Qué lindo que es tener diecisiete, pero qué terrible el frío ¿sabés?. Sí, el frío, ese que te recorre la espalda cuando te das cuenta de que cuanto más disfrutes más rápido se te escurre cada segundo y que cada canción que cantas a los gritos se va a volver un punto
chiquito y distante en una adolescencia todavía más chiquita y distante.

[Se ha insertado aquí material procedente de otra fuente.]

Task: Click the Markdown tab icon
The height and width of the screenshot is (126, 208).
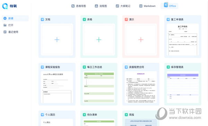Action: (141, 6)
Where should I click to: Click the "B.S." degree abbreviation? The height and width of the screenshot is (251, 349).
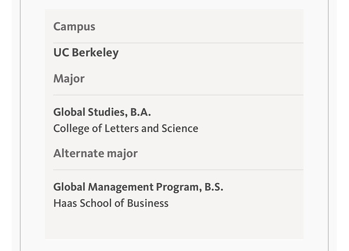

Cuando tenía diecisiete sabía qué quería y a dónde tenía que ir. Podía beberme los amaneceres en un vaso y, aún así, permanecer sobria el resto del día. Aprendí muy bien a querer a gente que nunca me iba a querer de la misma manera, y lo hice tan bien que me costó tirar el manual que llevaba constantemente en el bolsillo a la basura. Por suerte, también encontré la manera de querer todavía más a personas que sí me abrazaban con la mirada y me cobijaban en una risa.

Tener diecisiete fue la apertura de un paréntesis a mi existencia hipócrita sin saber que este nunca iba a cerrarse. Fue un espacio donde fluyeron las canciones y la poesía tímida que no estaba segura de serlo propiamente. Fue una pisada fuerte en una sala vacía: impertinente, valiente, instantánea y con poco sentido. Comerse al mundo supo casi casi tan dulce como la cantidad de pico dulces que saboree esperando a bailar con las zapatillas bien puestas.

Es que bailar a los diecisiete si no era con las zapatillas bien puestas, el corazón roto y la poesía en los labios nunca hubiera sido bailar. Y, en cierto modo, los diecisiete casi que podrían ser esa canción que escuché hasta el hartazgo y que, luego de olvidarla en uno de los tantos estantes que mi corazón tiene, vuelvo a encontrarla para desempolvarla y ponerla en bucle bajito y a escondidas hasta quedarme dormida.